Research Area 3: Outlier Detection of Large Scale Traffic Data

[ Potential applications of this research: Traffic incident detection, traffic control and surveillance system, anomalies detection in large-scale data ] 

Traffic data is typically massive in size (Fig. 1(b)) yet exceedingly useful for road network management. However, it is full of errors, noise and abnormal traffic behaviors (Fig. 1(c)) which are regarded as outliers because they are inconsistent with the rest of the data. Hence the problem is not trivial. I developed a framework of a nonparametric Bayesian approach, Dirichlet process mixture models (DPMMs), for the traffic data to detect outliers (Fig. 1(d)). The DPMMs framework is a better choice over the traditional GMM due to its free of order selection and it is well suited to tackle the under fitting and over fitting problems. My recent research [1-2] has three contributions: (1) A new generic DPMM-based method is developed for unsupervised outlier detection of real-world traffic data (764,027 vehicles) with a detection rate of 96.68% in a 10-fold cross validation; (2) the method can be readily extended to describe the entire road network; (3) It outperforms the unsupervised approach like k-NN and S-estimators, and also the traditional supervised approach with Gaussian mixture model and k-mean clustering.
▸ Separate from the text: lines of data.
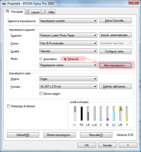The image size is (141, 152).
Task: Click the LM ink low warning icon
Action: pyautogui.click(x=120, y=109)
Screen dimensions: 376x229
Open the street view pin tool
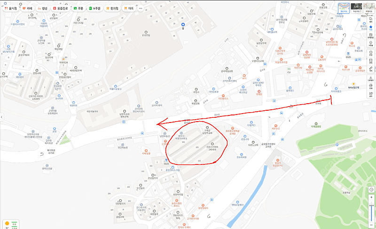pos(371,44)
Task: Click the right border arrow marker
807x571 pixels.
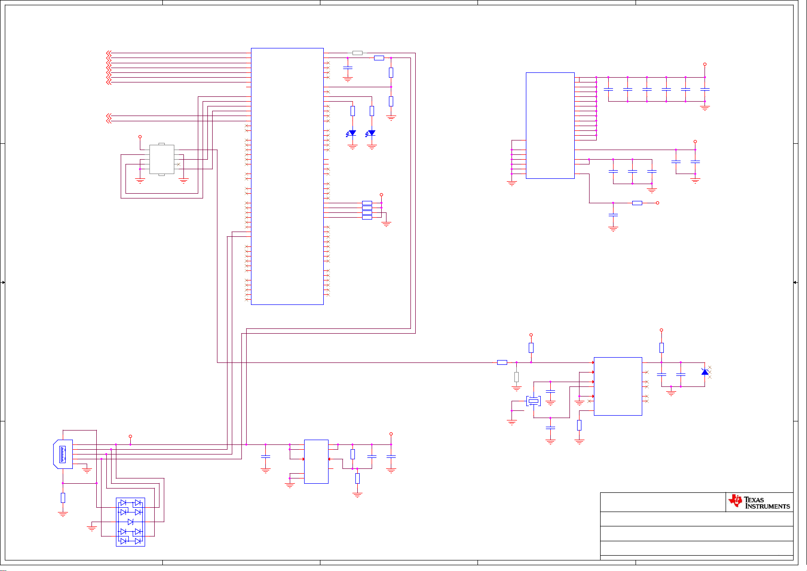Action: (795, 282)
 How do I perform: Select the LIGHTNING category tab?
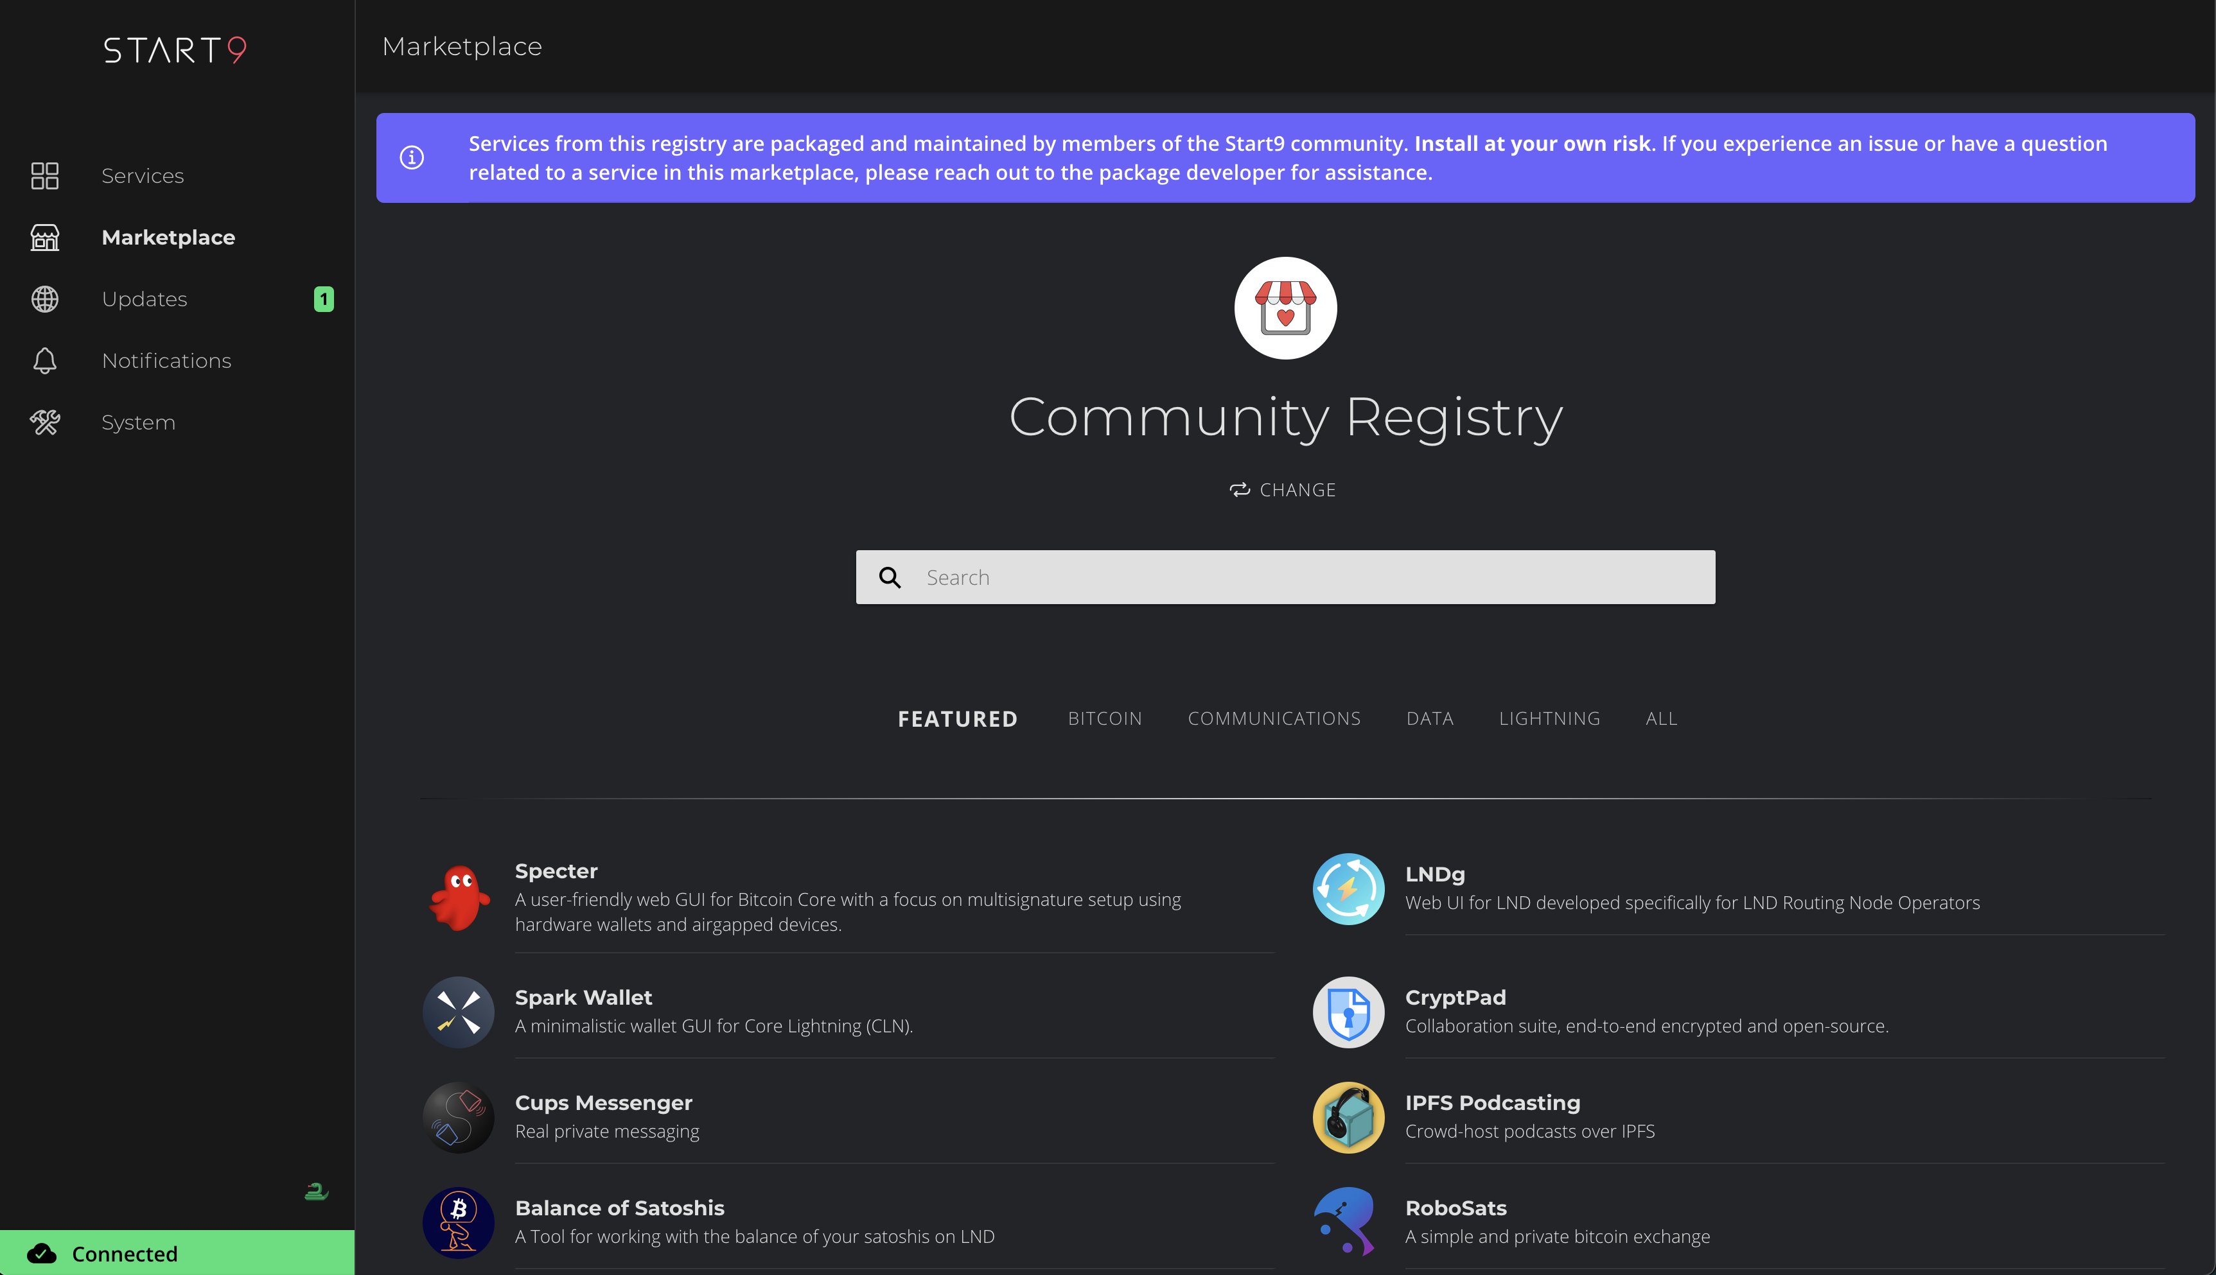(x=1549, y=716)
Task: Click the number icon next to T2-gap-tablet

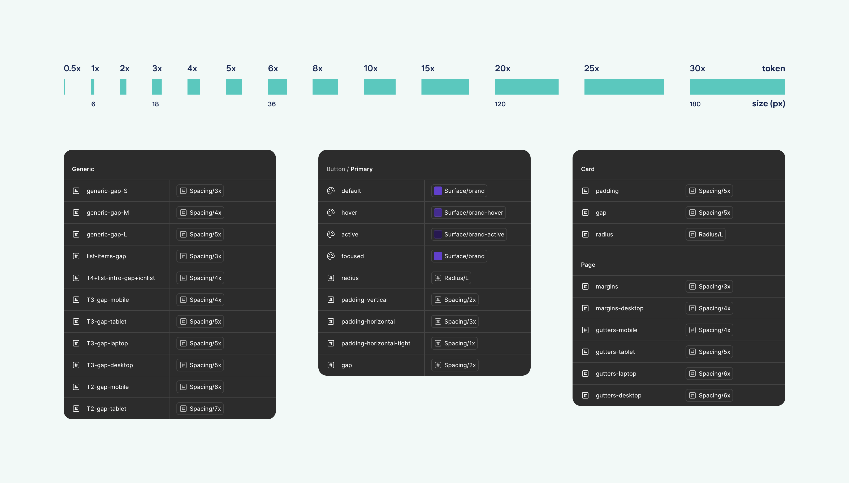Action: 76,409
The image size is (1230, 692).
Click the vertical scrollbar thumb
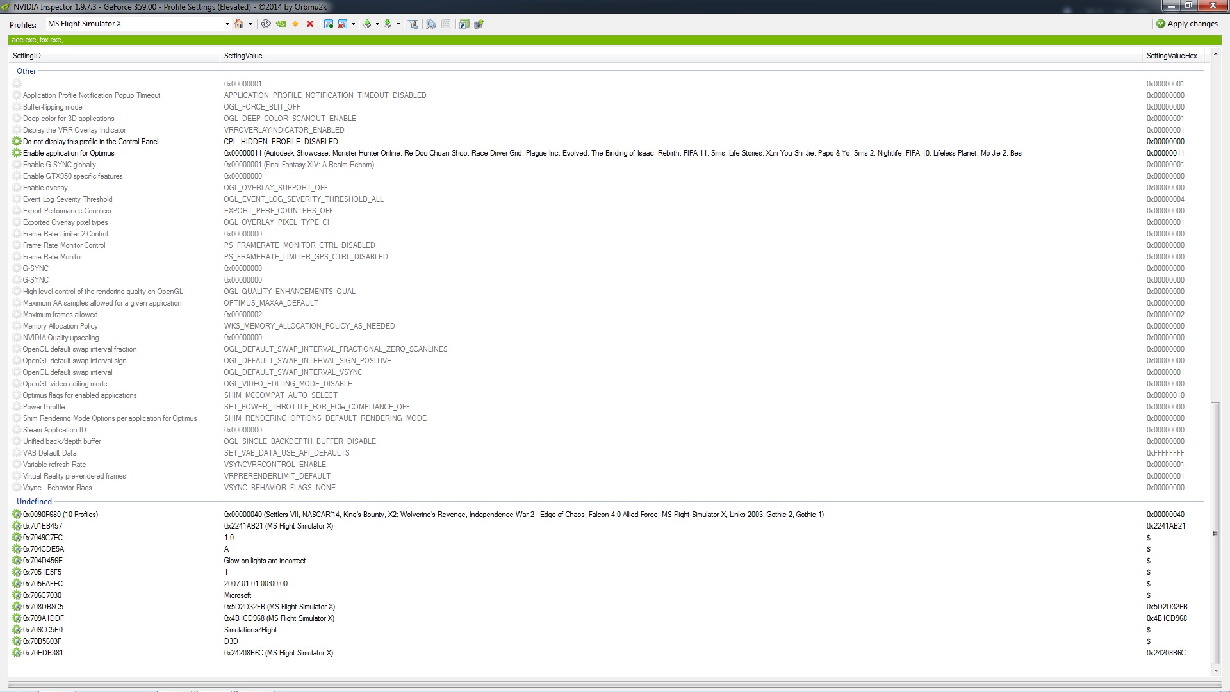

We have been doing some extended evaluations for various OD methods:One-class SVM and Kernel Density Estimation in [3] and Distance-based k-nearest Neighbors in [4] as well.

RA3_Fig-1

References:

[1] H.Y.T. Ngan ,N.H.C. Yung, A.G.O. Yeh, “Modeling of Traffic Data Characteristics based on Dirichlet Process Mixtures,” 8th IEEE Int’l Conf. Automation Science & Engineering (CASE), pp. 224-229, 2012.

[2] H.Y.T. Ngan, N.H.C. Yung and A.G.O. Yeh, “Detection of Outliers in Traffic Data based on Dirichlet Process Mixture Model,”  IET Intelligent Transportation Systems, vol. 9, no. 7, pp. 773-781, 2015.

[3] H.Y.T. Ngan, N.H.C. Yung, and A.G.O. Yeh, “A Comparative Study of Outlier Detection for Large-scale Traffic Data by One-class SVM and Kernel Density Estimation,” IS&T/SPIE Electronic Imaging, 94050I-94050I-10, 2015.

[4] T.T. Dang, H.Y.T. Ngan, W.Liu, “Distance-based k-nearest Neighbors Outlier Detection Method in Large-scale Traffic Data,” IEEE Int’l Conf. Digital Signal Processing (DSP), pp. 507-710, 2015.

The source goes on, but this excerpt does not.